Visinovschi points out that failure to tackle direct Scope 3 emissions, especially upstream, could “could cost billions of dollars in the future”.
Losing their appetite
Is any of this likely to dampen investor enthusiasm? Probably not.
Along with pressure in the US where sustainability has been politicised, institutional investors are losing their appetite for green and social proposals.
Last week it became apparent that support for environmental and social matters at company meetings from BlackRock had declined for the second year in a row. The world’s largest fund house ($8.6trn AUM) had only backed 7% of proposals, down from 22% last year and 47% the year before.
Joud Abdel Majeid, global head of investment stewardship at BlackRock, blamed shareholder proposals that were “over-reaching, lacking economic merit, or simply redundant” for the shift.
Unsurprisingly, it was the same story at Pennsylvania-based asset manager Vanguard ($7.2trn AUM).
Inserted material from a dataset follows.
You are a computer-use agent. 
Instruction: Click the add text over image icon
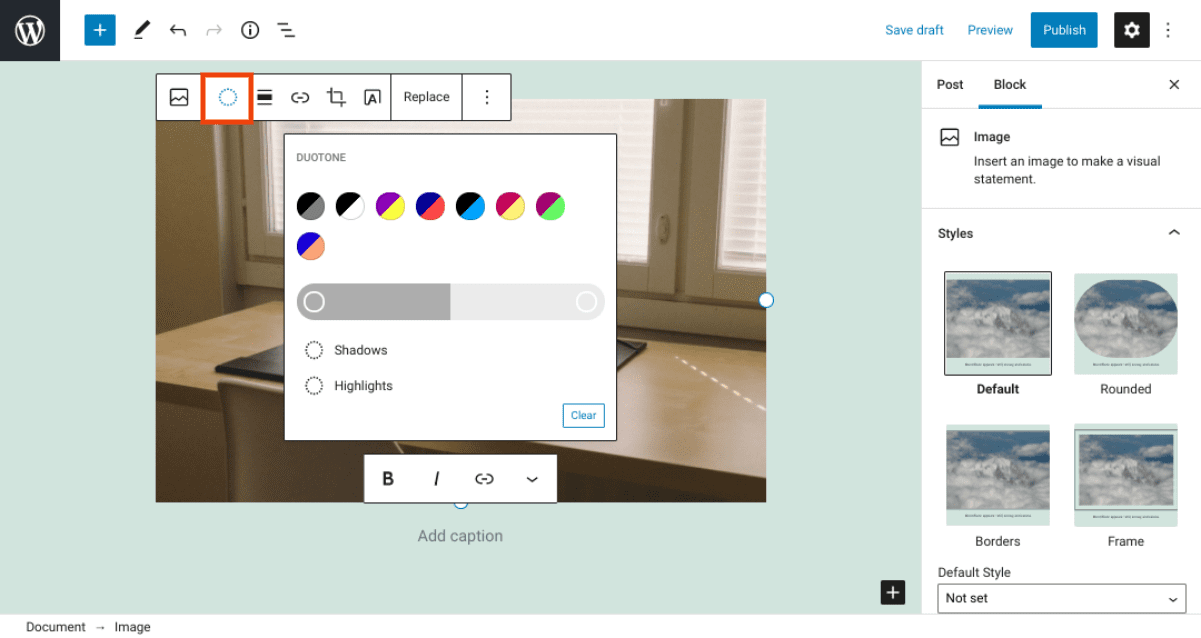coord(372,97)
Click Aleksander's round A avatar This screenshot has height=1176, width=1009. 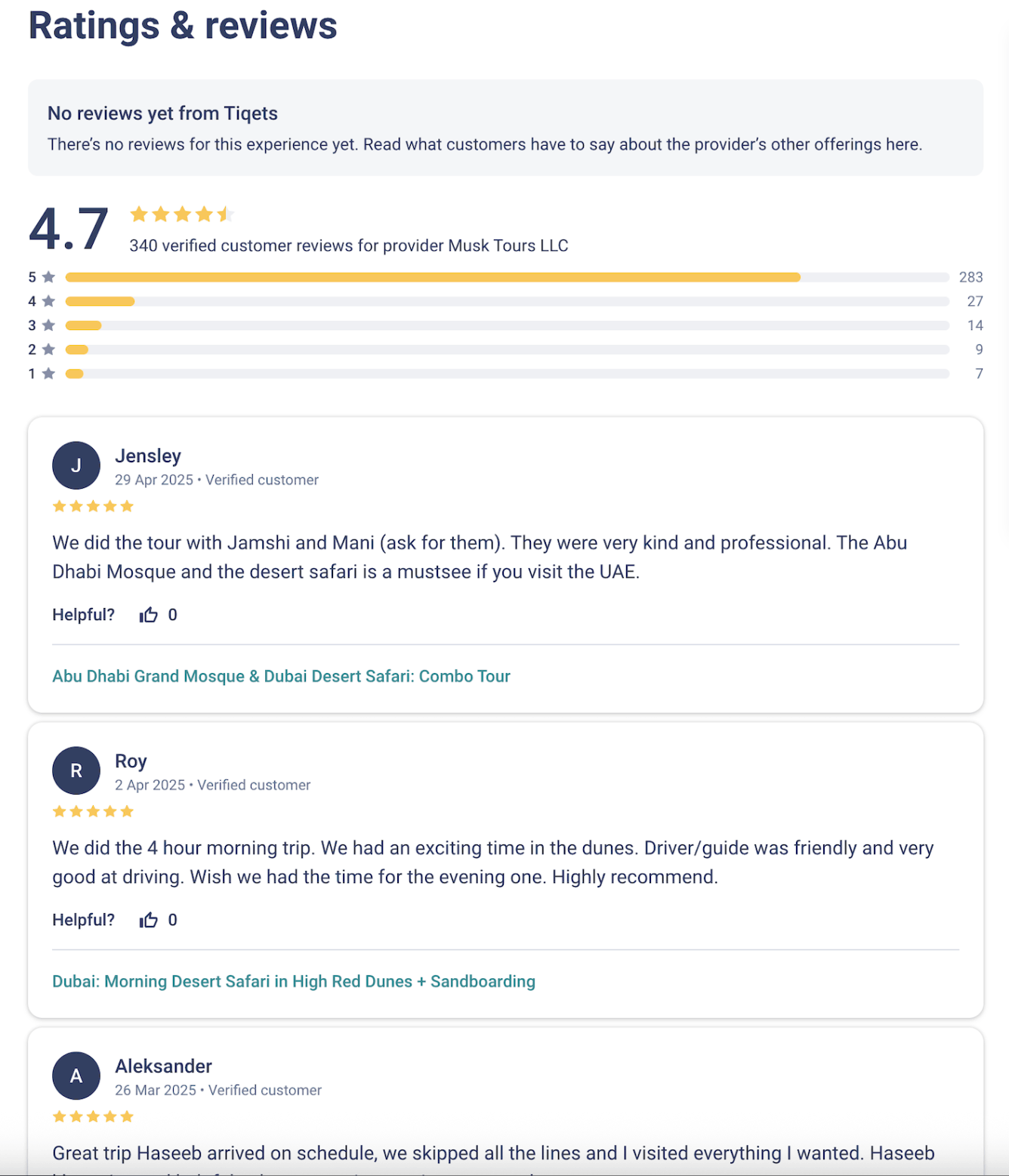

No one had great hopes there. In December last year, the world’s second-largest asset manager flounced out of the Net Zero Asset Managers (NZAM) initiative, a collective of fund managers committed to reaching net zero emissions targets by 2050.
In the year to June, Vanguard supported only 2% of environmental and social proposals in the US – down from 12% in 2022.
The asset manager complained that there was an increase in the number of proposals that were “overly prescriptive”. They were “immaterial at the company in question”, or “do not provide sufficient discretion to company leadership to act on the proposal’s request”.
Both BlackRock and Vanguard claim to have their attention entirely on the bottom line. “Our focus remains on identifying proposals that address financially material risks at a given company,” says Vanguard while BlackRock continues to bang the drum for “long-term shareholder value”.
The difficulty is that neither BlackRock nor Vanguard are properly focused on long-term value if they are ignoring environmental and sustainable proposals. Planet Tracker estimates that continuing with their current trends of emissions could cost Unilever 14% of its historic annual operating profit, Colgate-Palmolive 30% and Procter & Gamble 51%.
For asset managers not to factor this in is to ignore the fiduciary duty that they claim to follow.